Jean Favier replace le personnage dans son époque, évoquant l'affermissement du royaume franc, confronté au péril arabe, à la papauté, à Byzance, soulignant l'évolution de la société, la distinction entre les libres et les non-libres, la modernisation de l'économie. Du point de vue culturel, c'est encore la diversité qui prime, notamment en raison de la rivalité entre les langues vernaculaires et le latin ; des éléments de renouveau se mettent en place, dans le domaine religieux avec la réforme de Boniface, dans le domaine juridique, dans le domaine littéraire avec le développement de l'hagiographie.

Une fois brossé le tableau du contexte historique, on peut en venir à l'homme et à son oeuvre. Jean Favier fait le bilan de ce que l'on sait du personnage historique, de sa biographie, de son apparence, de son éducation, de ses femmes. Vient ensuite l'évocation de l'armée franque et des conquêtes dont elle est l'instrument, puis l'auteur passe à l'administration intérieure du royaume, au gouvernement de Charles, à l'entourage du roi, au rôle de la capitale, Aix-la-Chapelle. Il présente les institutions et les personnages qui servent de relais entre le roi et son peuple, l'évolution de l'économie et de la vie religieuse au cours du règne, le développement des monastères qui suivent la nouvelle règle de Saint Benoît. Guidé par le souci constant de l'unité du royaume, Charlemagne favorise une véritable renaissance, caractérisée par une redécouverte de l'héritage antique, un foisonnement intellectuel nouveau, la naissance d'une tradition de copies et d'enluminures, une nouvelle architecture.

C'est cet esprit d'unification et de renouveau qui mène à l'événement majeur de Noël 800, lorsque Charles se fait couronner empereur par le pape, au nom de Dieu, dans l'église Saint-Pierre du Vatican, c'est-à-dire devant la tombe de saint Pierre, fondant ainsi un nouvel empire chrétien, rival de Byzance, alors qu'il n'y avait plus d'empereur d'Occident depuis plus de trois siècles.

L'histoire de Charlemagne ne s'arrête pas avec sa mort. La légende commence par le regard porté sur lui par les premiers biographes, par les historiens, de ses contemporains à nos jours. Et puis, il y a la légende populaire de l'empereur à la barbe fleurie, celle des Français, celle des Allemands, une légende pas forcément dorée. Une autre légende, celle des poètes, exalte les chevaliers et le personnage mythique et tragique de Roland. Enfin, l'héritage de Charlemagne a été revendiqué par les uns ou les autres. C'est parce qu'il se veut son successeur que Frédéric Barberousse fait canoniser Charlemagne. Le personnage historique devient ainsi une légende politique, enjeu ou modèle pour Philippe Auguste, Napoléon et bien d'autres.

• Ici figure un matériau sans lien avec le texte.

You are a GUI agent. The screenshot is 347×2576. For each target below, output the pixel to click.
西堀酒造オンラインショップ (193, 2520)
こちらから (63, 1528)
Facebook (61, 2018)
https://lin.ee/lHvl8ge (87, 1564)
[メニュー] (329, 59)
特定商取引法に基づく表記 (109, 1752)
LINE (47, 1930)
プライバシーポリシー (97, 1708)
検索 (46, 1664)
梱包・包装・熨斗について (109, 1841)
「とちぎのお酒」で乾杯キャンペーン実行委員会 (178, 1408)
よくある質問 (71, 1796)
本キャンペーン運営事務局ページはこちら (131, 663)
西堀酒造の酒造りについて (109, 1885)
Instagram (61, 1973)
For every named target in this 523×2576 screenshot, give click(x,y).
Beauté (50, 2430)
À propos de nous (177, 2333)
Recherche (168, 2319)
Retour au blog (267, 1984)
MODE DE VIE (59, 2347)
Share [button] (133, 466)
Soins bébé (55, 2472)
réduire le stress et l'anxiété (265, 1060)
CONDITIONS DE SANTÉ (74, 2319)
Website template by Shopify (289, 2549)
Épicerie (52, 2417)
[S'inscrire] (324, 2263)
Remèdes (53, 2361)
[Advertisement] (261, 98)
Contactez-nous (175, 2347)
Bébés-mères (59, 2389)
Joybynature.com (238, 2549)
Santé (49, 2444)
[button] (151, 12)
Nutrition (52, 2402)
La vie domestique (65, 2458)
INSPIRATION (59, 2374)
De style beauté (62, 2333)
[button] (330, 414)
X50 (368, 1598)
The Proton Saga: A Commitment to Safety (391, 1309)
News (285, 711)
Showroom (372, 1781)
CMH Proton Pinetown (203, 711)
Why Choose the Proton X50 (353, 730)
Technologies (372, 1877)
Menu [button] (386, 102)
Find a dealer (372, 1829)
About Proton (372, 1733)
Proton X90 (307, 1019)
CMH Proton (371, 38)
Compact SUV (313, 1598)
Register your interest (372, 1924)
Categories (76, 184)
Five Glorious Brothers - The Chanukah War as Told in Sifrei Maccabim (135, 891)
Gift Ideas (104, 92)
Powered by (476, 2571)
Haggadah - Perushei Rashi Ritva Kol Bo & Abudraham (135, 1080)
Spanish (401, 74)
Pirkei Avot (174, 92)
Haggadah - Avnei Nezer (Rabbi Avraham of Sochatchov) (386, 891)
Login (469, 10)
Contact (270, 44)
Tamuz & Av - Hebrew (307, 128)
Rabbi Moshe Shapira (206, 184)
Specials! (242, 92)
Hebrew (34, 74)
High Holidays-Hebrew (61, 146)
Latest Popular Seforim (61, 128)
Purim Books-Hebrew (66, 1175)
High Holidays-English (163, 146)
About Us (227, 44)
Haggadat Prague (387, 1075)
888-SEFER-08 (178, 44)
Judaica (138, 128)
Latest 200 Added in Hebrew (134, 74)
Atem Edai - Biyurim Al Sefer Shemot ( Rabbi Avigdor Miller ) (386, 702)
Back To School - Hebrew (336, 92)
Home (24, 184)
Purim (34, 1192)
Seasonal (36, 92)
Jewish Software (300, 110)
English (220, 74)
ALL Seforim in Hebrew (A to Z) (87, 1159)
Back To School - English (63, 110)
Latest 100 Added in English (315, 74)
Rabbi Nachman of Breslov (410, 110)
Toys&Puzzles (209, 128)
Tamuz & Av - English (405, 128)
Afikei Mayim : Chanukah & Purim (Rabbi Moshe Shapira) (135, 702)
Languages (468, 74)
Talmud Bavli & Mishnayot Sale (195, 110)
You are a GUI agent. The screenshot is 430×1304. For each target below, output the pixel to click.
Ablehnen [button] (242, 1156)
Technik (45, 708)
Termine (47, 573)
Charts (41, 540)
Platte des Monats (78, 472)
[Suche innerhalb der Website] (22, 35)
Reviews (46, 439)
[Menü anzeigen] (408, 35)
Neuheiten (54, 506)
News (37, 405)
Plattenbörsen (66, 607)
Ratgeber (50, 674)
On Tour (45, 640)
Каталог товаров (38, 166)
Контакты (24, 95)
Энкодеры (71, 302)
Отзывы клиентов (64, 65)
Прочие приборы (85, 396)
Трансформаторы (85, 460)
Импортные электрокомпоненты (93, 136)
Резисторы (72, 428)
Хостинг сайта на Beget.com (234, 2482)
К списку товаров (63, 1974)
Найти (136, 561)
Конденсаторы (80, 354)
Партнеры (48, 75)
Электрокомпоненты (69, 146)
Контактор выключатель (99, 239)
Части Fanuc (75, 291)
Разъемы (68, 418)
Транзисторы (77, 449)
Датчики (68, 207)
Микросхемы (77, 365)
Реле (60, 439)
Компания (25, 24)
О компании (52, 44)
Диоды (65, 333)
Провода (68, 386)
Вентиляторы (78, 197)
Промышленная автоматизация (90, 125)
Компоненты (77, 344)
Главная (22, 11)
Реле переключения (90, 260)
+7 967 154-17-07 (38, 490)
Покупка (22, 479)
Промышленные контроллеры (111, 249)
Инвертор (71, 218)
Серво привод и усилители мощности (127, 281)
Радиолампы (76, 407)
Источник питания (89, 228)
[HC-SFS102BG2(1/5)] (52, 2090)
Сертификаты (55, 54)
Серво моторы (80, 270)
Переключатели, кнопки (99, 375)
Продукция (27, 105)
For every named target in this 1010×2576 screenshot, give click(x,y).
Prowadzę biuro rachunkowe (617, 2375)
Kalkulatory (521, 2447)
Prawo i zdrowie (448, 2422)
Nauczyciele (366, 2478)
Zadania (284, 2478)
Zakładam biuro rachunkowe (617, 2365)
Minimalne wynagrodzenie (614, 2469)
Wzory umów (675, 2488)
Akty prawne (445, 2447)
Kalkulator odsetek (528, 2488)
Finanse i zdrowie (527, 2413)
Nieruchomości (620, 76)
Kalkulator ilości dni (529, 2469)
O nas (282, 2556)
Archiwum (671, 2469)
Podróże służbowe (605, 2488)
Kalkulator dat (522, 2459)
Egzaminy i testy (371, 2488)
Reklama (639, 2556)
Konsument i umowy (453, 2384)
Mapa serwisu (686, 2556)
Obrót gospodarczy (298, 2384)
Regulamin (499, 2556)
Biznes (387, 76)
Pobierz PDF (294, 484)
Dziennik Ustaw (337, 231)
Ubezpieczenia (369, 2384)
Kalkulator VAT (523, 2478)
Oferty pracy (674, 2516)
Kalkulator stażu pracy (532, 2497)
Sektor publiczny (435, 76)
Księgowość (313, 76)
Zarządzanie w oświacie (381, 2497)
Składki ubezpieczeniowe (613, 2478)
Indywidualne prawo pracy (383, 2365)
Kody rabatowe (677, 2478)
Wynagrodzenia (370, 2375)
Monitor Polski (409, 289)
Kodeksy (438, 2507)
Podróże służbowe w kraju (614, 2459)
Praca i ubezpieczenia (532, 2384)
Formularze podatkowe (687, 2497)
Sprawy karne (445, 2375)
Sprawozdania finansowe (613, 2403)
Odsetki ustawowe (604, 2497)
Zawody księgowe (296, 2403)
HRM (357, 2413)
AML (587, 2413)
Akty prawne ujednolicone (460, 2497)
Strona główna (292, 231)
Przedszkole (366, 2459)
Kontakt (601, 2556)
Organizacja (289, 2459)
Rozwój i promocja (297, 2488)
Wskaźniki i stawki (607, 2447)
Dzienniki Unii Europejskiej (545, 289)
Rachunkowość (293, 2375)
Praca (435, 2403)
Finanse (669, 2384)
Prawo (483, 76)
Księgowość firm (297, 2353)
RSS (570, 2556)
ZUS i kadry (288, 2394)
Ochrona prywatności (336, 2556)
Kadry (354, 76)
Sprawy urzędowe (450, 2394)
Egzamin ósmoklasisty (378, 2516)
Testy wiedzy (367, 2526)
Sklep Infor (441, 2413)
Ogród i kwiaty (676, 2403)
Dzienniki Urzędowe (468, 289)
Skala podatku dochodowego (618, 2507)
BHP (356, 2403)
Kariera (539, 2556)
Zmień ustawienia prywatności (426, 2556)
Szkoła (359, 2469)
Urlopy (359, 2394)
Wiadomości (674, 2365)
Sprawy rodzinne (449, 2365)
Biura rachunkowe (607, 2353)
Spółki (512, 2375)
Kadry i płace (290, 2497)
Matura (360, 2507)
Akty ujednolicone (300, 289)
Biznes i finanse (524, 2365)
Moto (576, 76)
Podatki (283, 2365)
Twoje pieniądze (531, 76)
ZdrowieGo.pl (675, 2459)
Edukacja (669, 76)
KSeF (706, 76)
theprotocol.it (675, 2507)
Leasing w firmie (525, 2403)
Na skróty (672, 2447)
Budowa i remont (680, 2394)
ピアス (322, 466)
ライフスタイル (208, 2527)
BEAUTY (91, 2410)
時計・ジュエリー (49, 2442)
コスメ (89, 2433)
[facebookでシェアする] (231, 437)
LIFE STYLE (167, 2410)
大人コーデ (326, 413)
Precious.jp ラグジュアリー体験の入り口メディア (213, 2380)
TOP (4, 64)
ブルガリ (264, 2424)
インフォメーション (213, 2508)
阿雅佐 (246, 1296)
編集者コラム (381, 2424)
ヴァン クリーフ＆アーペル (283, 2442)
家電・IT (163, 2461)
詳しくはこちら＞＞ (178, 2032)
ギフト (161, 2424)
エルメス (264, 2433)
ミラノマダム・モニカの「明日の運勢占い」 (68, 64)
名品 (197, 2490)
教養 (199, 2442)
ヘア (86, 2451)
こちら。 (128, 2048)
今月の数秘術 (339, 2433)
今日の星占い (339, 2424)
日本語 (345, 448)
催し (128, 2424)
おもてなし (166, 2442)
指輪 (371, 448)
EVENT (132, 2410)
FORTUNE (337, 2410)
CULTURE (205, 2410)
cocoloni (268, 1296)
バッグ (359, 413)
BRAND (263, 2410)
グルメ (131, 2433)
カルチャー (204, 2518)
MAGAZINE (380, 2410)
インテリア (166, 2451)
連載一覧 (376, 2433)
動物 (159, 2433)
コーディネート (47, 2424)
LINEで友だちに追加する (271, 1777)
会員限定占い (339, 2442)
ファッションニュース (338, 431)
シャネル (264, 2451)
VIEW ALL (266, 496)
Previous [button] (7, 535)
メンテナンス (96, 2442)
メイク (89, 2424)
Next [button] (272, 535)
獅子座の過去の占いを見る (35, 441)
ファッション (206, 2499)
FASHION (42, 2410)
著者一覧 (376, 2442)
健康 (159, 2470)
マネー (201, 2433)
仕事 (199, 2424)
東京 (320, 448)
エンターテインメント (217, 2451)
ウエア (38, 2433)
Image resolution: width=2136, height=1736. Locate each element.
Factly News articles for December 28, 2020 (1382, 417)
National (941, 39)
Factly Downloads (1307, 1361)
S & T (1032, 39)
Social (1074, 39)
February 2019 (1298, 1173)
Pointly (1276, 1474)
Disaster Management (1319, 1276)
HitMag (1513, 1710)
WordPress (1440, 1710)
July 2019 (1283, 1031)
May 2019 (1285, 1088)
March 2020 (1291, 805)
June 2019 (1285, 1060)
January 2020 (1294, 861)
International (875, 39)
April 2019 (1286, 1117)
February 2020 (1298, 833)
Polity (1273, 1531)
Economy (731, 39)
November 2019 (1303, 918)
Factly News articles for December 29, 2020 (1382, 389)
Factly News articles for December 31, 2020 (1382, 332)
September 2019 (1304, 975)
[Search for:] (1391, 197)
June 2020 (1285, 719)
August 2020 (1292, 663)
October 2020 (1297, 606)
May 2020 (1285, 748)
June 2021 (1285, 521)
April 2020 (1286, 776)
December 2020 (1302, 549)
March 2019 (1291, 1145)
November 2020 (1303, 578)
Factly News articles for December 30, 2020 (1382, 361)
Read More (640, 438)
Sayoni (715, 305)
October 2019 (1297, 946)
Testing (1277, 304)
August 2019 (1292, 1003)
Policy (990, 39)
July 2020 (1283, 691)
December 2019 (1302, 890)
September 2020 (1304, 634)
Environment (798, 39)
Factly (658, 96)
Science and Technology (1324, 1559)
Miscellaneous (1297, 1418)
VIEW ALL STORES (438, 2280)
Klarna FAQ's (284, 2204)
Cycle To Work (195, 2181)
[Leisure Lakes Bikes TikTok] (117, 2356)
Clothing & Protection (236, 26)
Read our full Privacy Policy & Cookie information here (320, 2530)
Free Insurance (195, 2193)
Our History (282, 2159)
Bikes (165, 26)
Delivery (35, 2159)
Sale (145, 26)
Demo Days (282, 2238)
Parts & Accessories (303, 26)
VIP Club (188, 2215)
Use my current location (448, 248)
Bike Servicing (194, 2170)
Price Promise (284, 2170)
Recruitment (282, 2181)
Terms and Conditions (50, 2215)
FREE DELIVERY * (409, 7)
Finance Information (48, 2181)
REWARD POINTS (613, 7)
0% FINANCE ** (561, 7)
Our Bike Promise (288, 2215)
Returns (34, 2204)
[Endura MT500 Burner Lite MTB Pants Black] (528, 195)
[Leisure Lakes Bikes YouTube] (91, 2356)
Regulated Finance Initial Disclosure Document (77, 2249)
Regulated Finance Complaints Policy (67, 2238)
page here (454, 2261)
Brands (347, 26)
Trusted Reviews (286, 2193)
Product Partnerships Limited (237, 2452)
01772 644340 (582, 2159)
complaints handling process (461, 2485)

Au total, c'est un livre très touffu que nous propose Jean Favier en mettant à profit les méthodes et approches historiques les plus modernes. Cette somme dépasse de beaucoup la simple biographie pour dresser le tableau d'une époque entière, d'un moment charnière dans l'histoire de l'Europe et, au-delà, en montrer la postérité.